Le pacte pour la transition: de Frédéric Back à Dominic Champagne
L’intérêt suscité par le Pacte pour la transition, par son promoteur Dominic Champagne et par la controverse qu’il a provoquée est l’ébauche d’un grand débat philosophique dont il faut souhaiter qu’il s’approfondisse tout en atteignant un public encore plus large. C’est à cette condition seulement que ceux qui ont d’abord la hantise des fins de mois pourront vivre en paix avec ceux qui ont d’abord celle de la fin du monde vivant. Il faut prévoir de vives tensions à l’intérieur des pays, comme en France en ce moment, et entre les pays, ceux d’Europe et ceux d’Afrique par exemple. Aux États-Unis et au Canada, la fermeture de six usines GM permet d’entrevoir le choc que provoquera le double virage vers la voiture électrique et vers le plein usage des nouveaux véhicules. Par plein usage il faut entendre trois choses : durée accrue, plus de temps en circulation que dans les stationnements et occupation par un plus grand nombre de passagers.
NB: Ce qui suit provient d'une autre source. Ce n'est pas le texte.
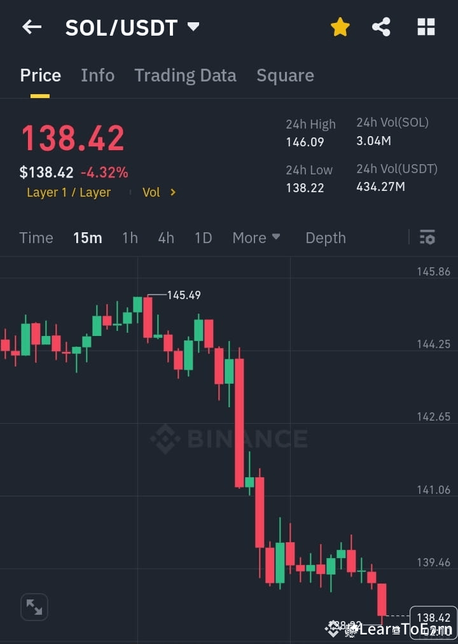Expand chart to fullscreen
The height and width of the screenshot is (644, 458).
click(34, 606)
Comment éviter la tragédie du radeau de la Méduse? Qui va bouffer qui ?
Les signataires du Pacte limitent leurs engagements à des actes concrets et des pressions sur les gouvernements. Ils n’ont évidemment aucun pouvoir de contrainte sur leurs concitoyens. Cela a tout de même valu à Dominic Champagne de devenir un curé vert aux yeux des journalistes d’une radio de Québec puis d’encourir sur la place publique le reproche de faire ostentation de son zèle écolo pour se faire pardonner son grand péché mortel : avoir fait fortune à Las Vegas, la Babylone du réchauffement climatique.
Je vois d’abord dans cet homme un être d’autant plus apte à aimer la vie hors de lui qu’il la porte en lui-même à un haut degré. Et j’invite les gens trop portés à le dénigrer à se demander s’ils ne seraient pas victimes de cette envie de la richesse vitale d’autrui appelée ressentiment. Pour être à la hauteur de son idéal écolo, aurait-il été été préférable qu’il reste confiné à son jardin ? Mais qui voudrait lui reprocher d’avoir eu recours, pour livrer son message aux grands moyens qu’on lui a offert sur un plateau de lithium.
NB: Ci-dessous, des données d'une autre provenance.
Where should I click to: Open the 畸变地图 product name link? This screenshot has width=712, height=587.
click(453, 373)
Bien des Québécois rêvent d’un grand projet collectif. En voici un, bien évoqué dans ce paragraphe du Pacte :
« Des changements profonds, sages et intelligents, de nos façons de vivre permettront de soutenir une meilleure qualité de vie ET de maintenir la création d’emplois. Avec les ressources physiques et humaines dont il dispose, avec son sens inné de la coopération et son génie d’innovation, de la permaculture à l’écoconstruction et jusqu’à l’intelligence artificielle, le Québec peut et doit devenir un leader et une inspiration pour le monde entier. »[1]
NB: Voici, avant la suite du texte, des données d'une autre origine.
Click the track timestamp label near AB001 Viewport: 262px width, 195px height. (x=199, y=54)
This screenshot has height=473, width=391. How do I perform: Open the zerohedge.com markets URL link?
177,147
En plus de correspondre aux grandes nécessités du moment, ce projet s’inscrit dans notre histoire, celle de nos sciences, de nos arts et de nos lettres comme celle de nos mœurs. Nos sciences : de Michel Sarrazin à Marie-Victorin, à Pierre Dansereau, à René Pomerleau, nos premiers et nos plus grands savants furent des botanistes. Nos arts : Clarence Gagnon, Suzor-Côté, Marc-Aurèle Fortin et tant d’autres évoquent la symbiose entre des maisons, des villages et un paysage. Nos lettres : Relisons Philippe Aubert de Gaspé, Arthur Buies, Ringuet, Germaine Guèvremont, Gabrielle Roy, F.-A. Savard. Nos mœurs : pourquoi la ville de Montréal se distingue-t-elle par un ensemble d’institutions rassemblées autour de la vie : le Jardin botanique, le Biodôme, l’Insectarium? Nous sommes des Antée, dira Marie-Victorin dans l’envoi de la Flore Laurentienne. Antée est ce héros qui perdait sa force dès qu’il perdait contact avec la terre.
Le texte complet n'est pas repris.